MSE Seminar: Dr Weiwei Zhang, Syracuse University

Location

B11 Kimball Hall

Description

weiwei Zhang
Dr. Weiwei Zhang, Syracuse University

From Impurity to Functionality
---Doping in Semiconductor Nanocrystals

Semiconductor nanocrystals (NCs) with size-tunable luminescence are one of the most interesting materials capturing the interest of researchers over the past decades, and have broad applications in biological imaging, drug delivery, light-emitting devices, solar cells, photo-detectors, and quantum computing. Doping of transition metal ions into semiconductor NCs is a thriving area of nanomaterials because it can introduce new optical, electronic, and magnetic properties into host NCs. The physical properties of a doped NCs are strongly influenced by the dopant site inside the host lattice, which determines the host–dopant coupling from the overlap between the dopant and exciton wavefunctions of the host lattice. 

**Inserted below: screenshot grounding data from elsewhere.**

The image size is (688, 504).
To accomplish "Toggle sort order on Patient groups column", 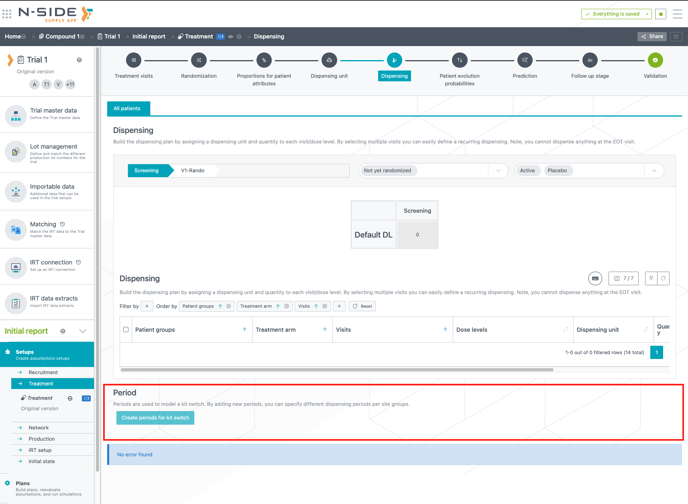I will [x=244, y=329].
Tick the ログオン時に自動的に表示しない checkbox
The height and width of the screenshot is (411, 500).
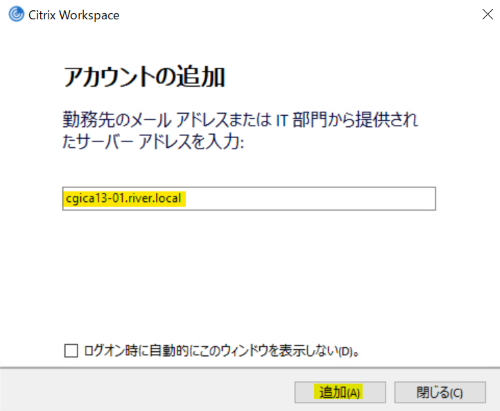(x=71, y=351)
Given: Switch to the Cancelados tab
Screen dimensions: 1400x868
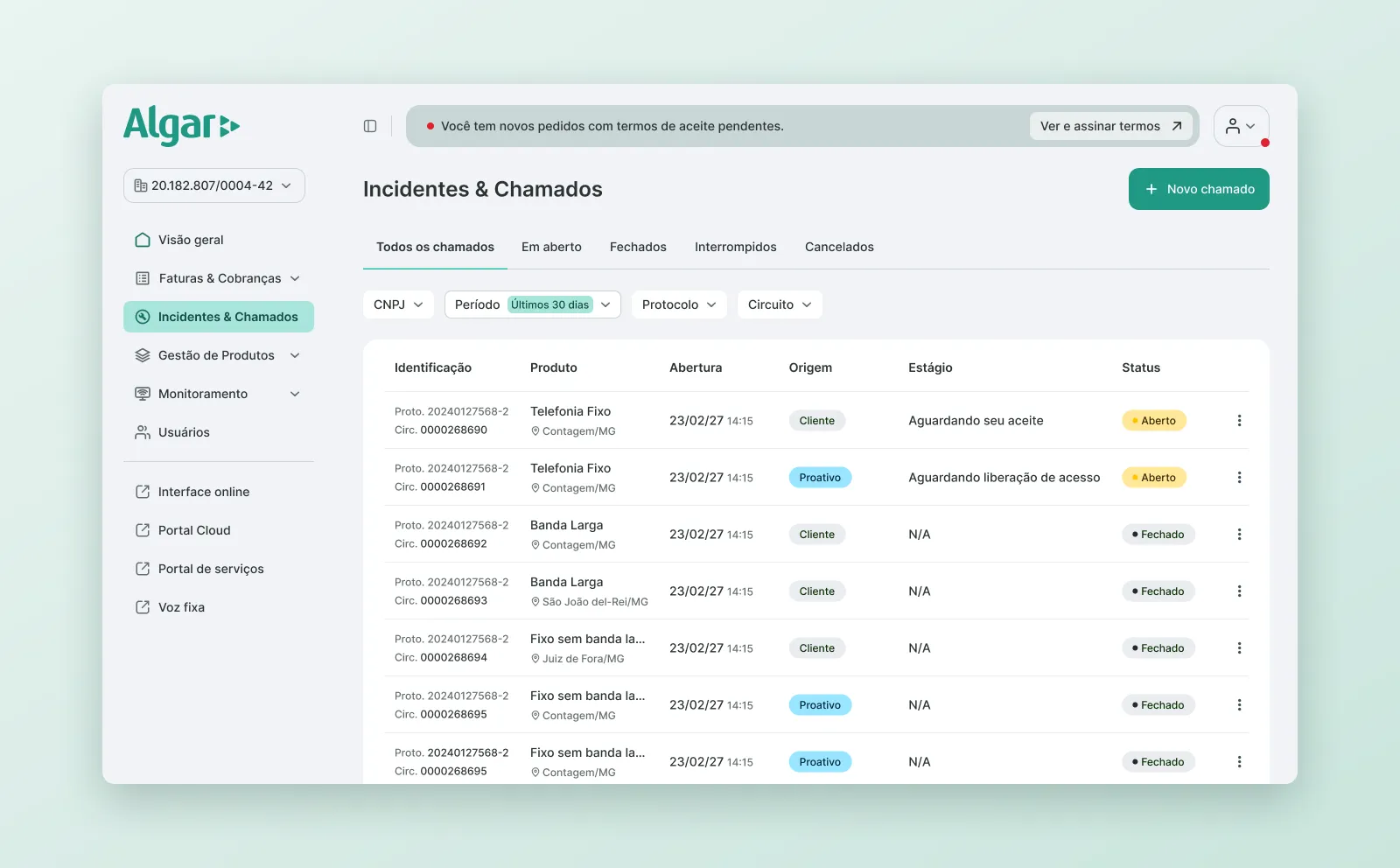Looking at the screenshot, I should point(839,247).
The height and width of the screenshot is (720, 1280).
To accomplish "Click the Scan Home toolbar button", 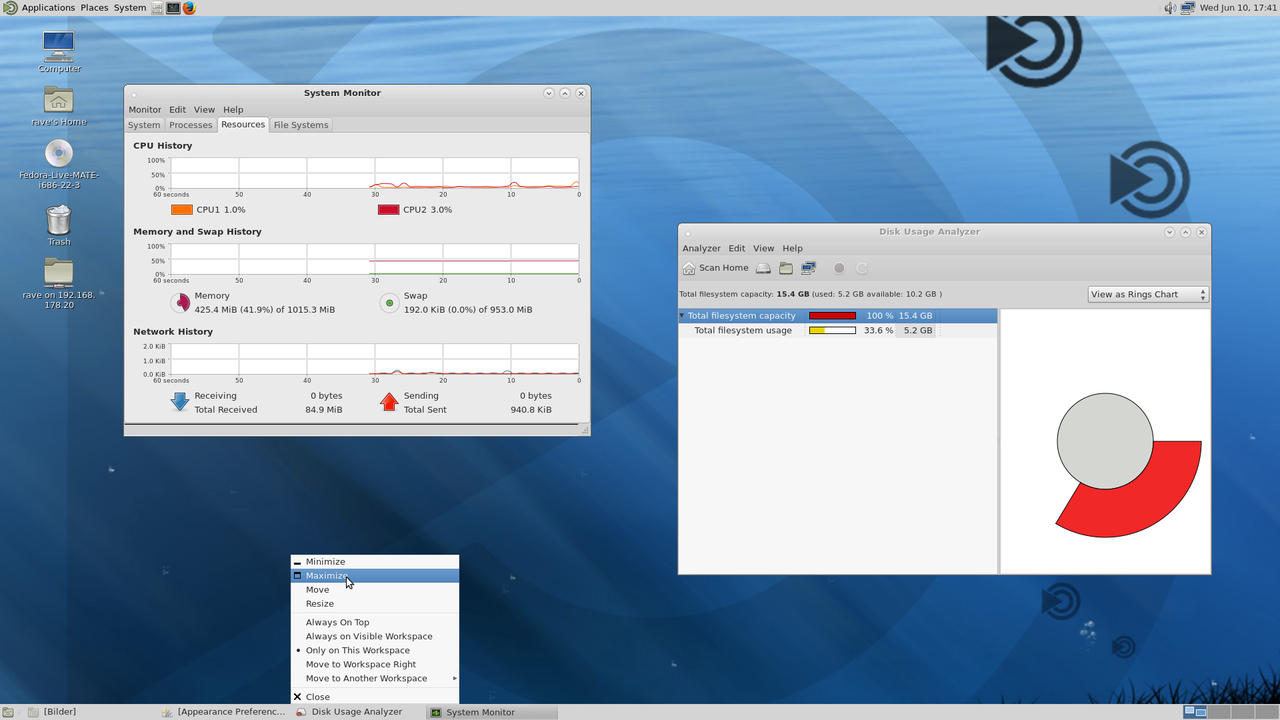I will (715, 268).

In our work, the effect of internal composition of the host NCs and temperature Mn(II) dopant behavior was studied. It was found that the dopant can migrate toward the local lattice sites with smaller cationic size mismatch between the dopant and host lattice, which is a thermodynamically driven process to minimize the lattice strain from the size mismatch.Controlling dopant site by migration offers a rigorous and rational approach to design functional NCs with unprecedented properties, and provides new fundamental understanding of dopant site-dependent properties of NCs.